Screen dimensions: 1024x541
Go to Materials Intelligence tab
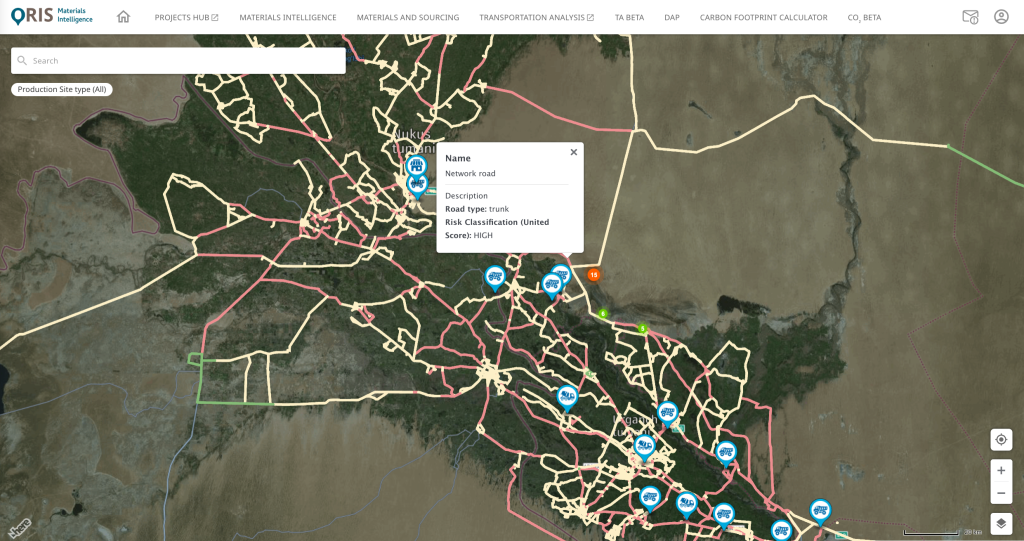(288, 18)
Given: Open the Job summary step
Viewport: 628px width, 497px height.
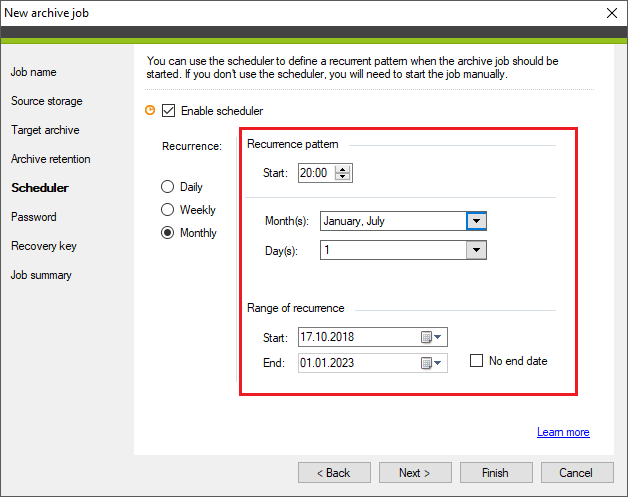Looking at the screenshot, I should click(x=41, y=275).
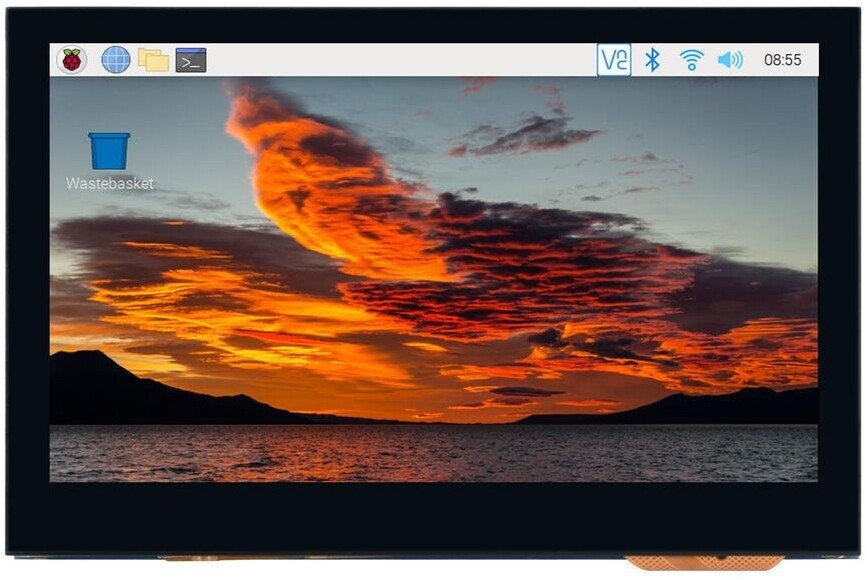
Task: Select the Wastebasket label text
Action: (x=110, y=183)
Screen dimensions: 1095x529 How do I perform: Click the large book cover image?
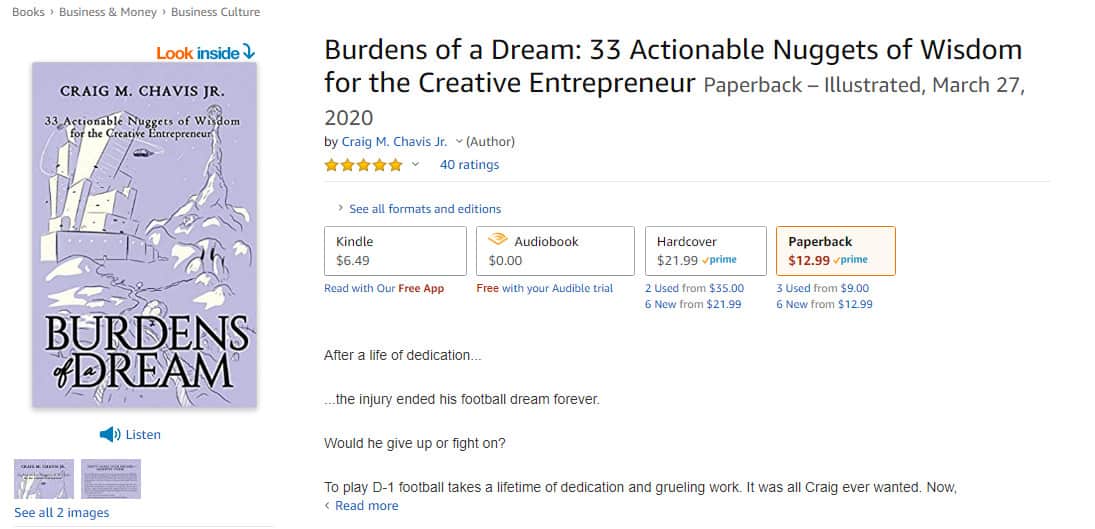(x=145, y=234)
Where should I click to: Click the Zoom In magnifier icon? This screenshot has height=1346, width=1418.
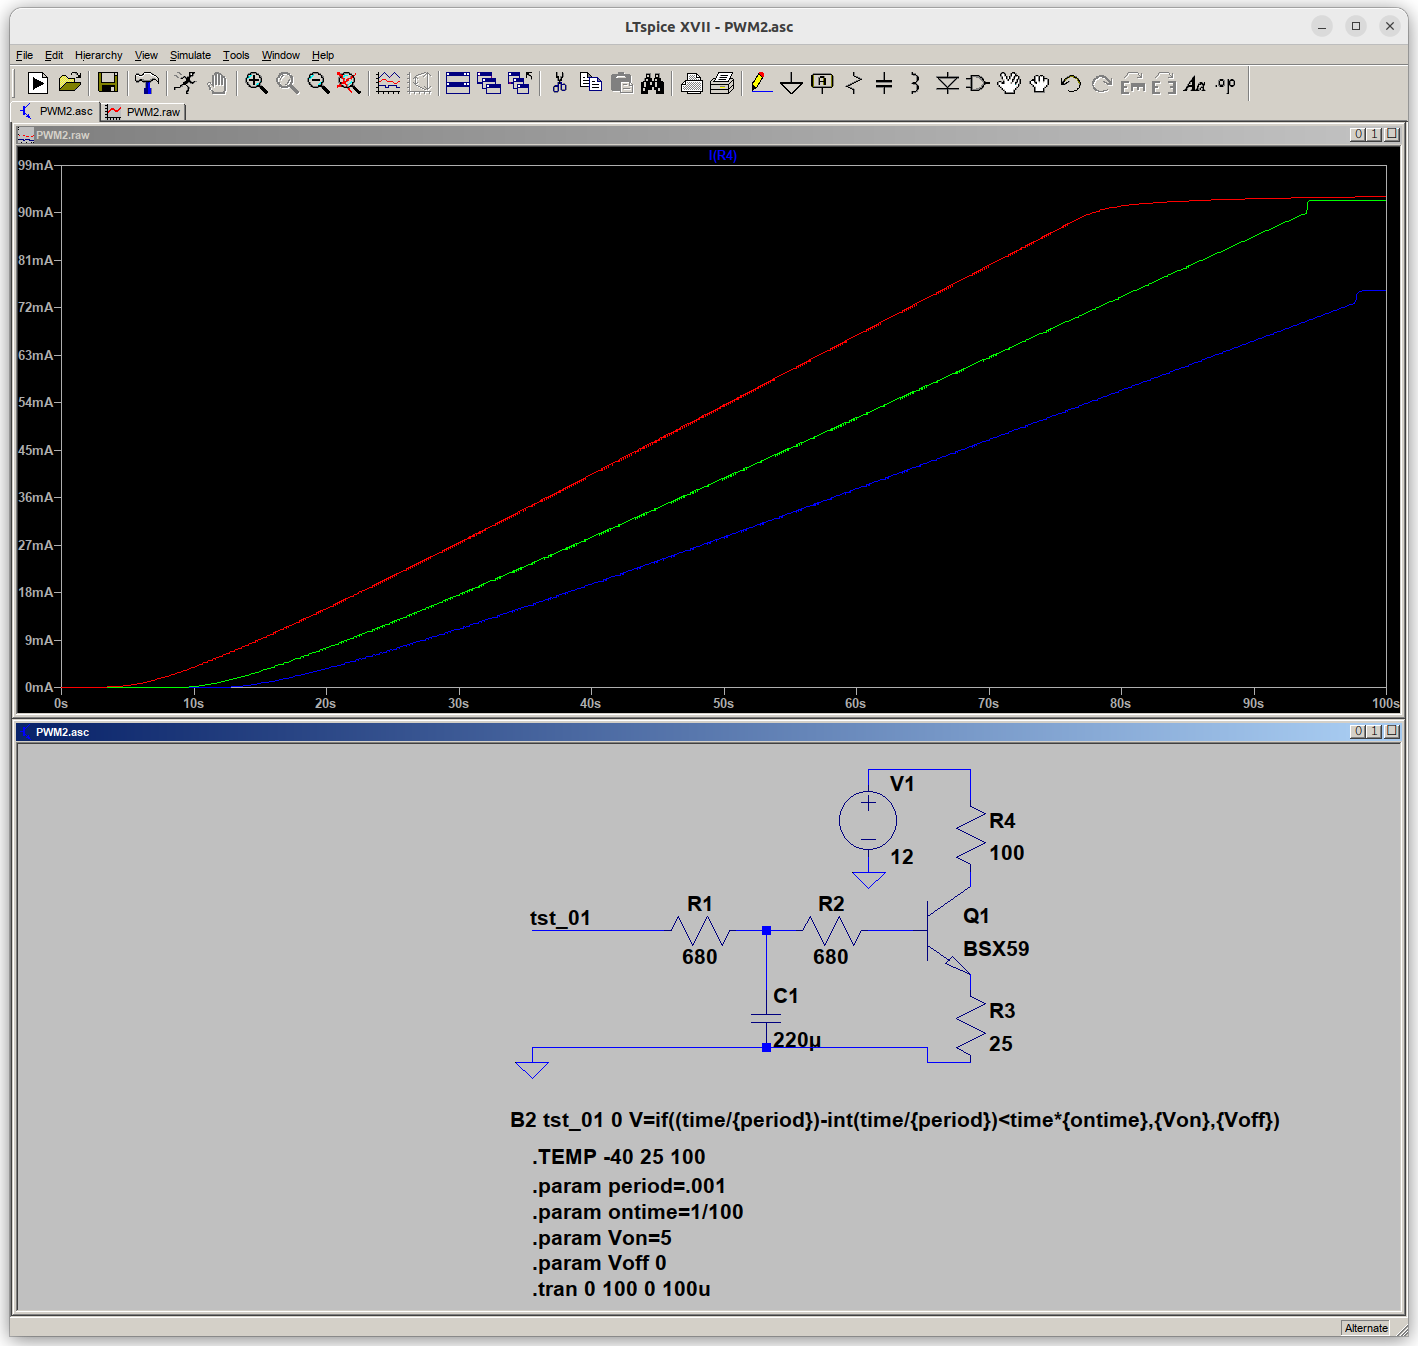coord(256,84)
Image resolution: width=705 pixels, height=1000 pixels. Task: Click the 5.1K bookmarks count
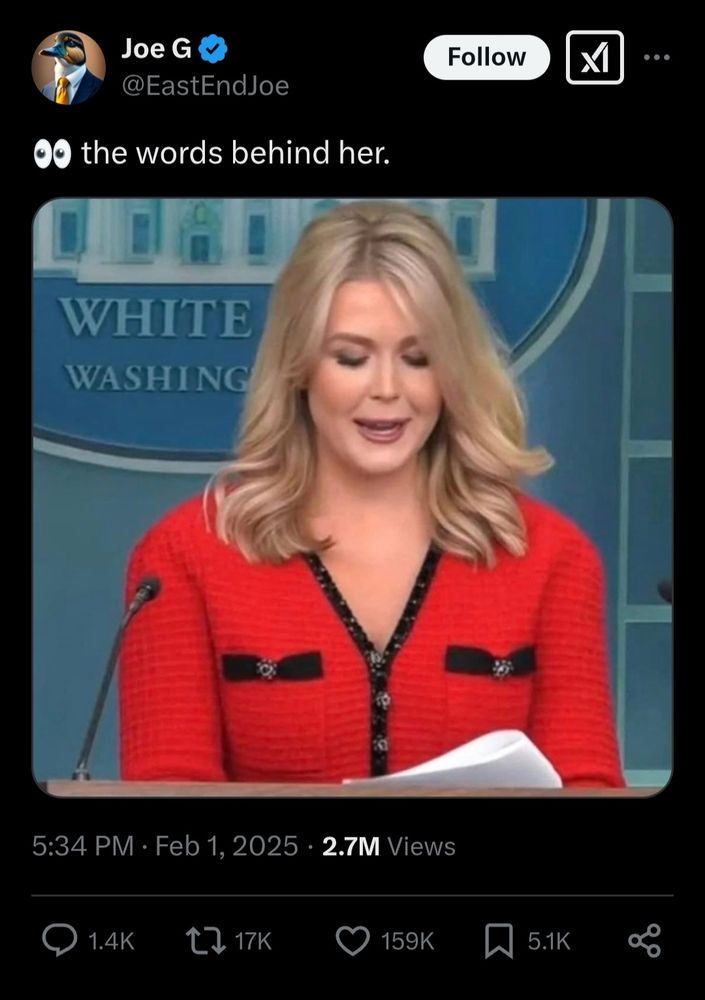pos(549,941)
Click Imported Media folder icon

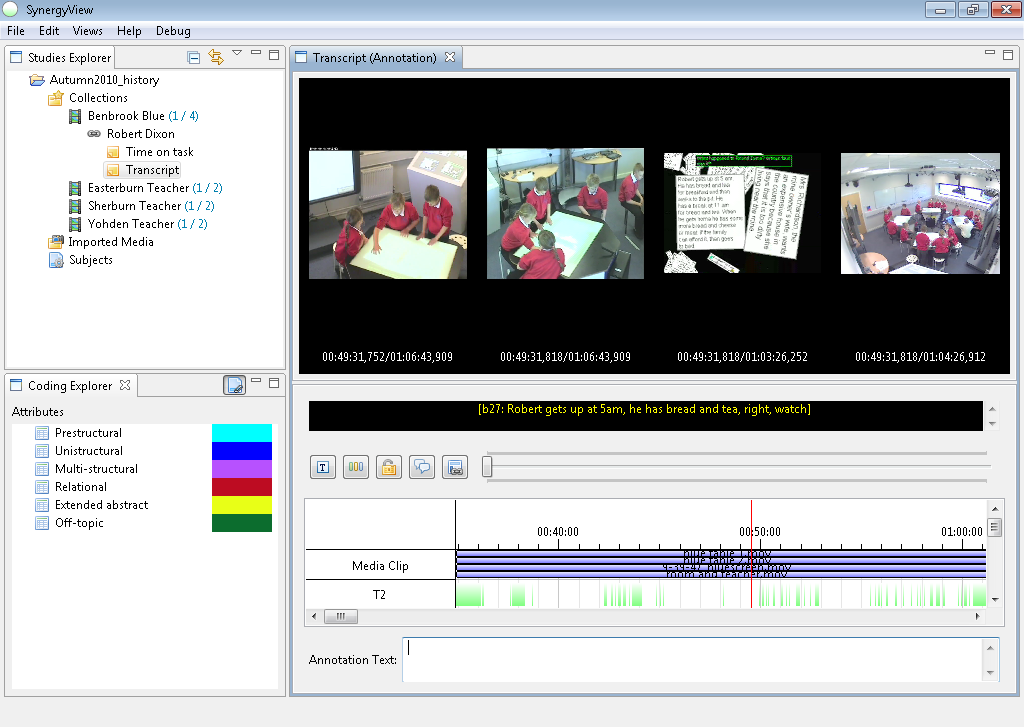pyautogui.click(x=56, y=242)

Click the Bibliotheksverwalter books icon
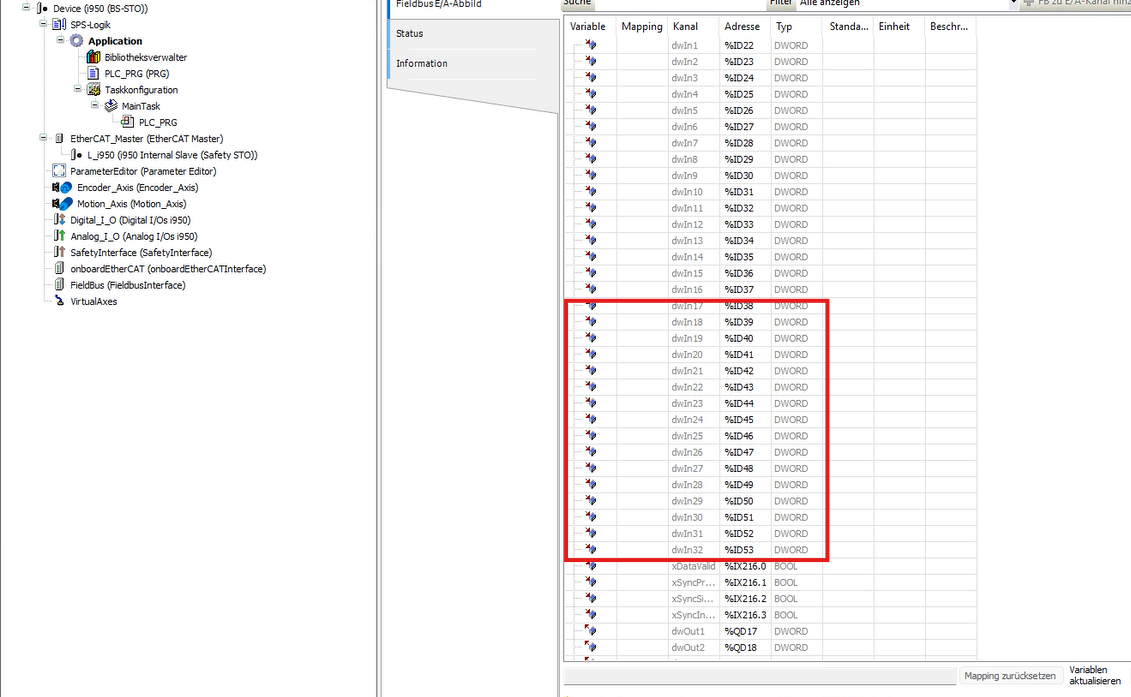pyautogui.click(x=93, y=57)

[Task to carry out] Output each entry exactly. Skip the pictures.

[Answer space]
Screen dimensions: 1024x541
Go to Materials Intelligence tab
(288, 18)
Given: Open the Job summary step
Viewport: 628px width, 497px height.
Looking at the screenshot, I should click(x=41, y=275).
Task: Select the Wastebasket label text
Action: (x=110, y=183)
Screen dimensions: 1095x529 How do I perform: Click the large book cover image?
(x=145, y=234)
Where should I click to: Click the Zoom In magnifier icon? This screenshot has height=1346, width=1418.
coord(256,84)
Image resolution: width=705 pixels, height=1000 pixels. Task: Click the 5.1K bookmarks count
pos(549,941)
Click Imported Media folder icon

pyautogui.click(x=56, y=242)

Click the Bibliotheksverwalter books icon
pyautogui.click(x=93, y=57)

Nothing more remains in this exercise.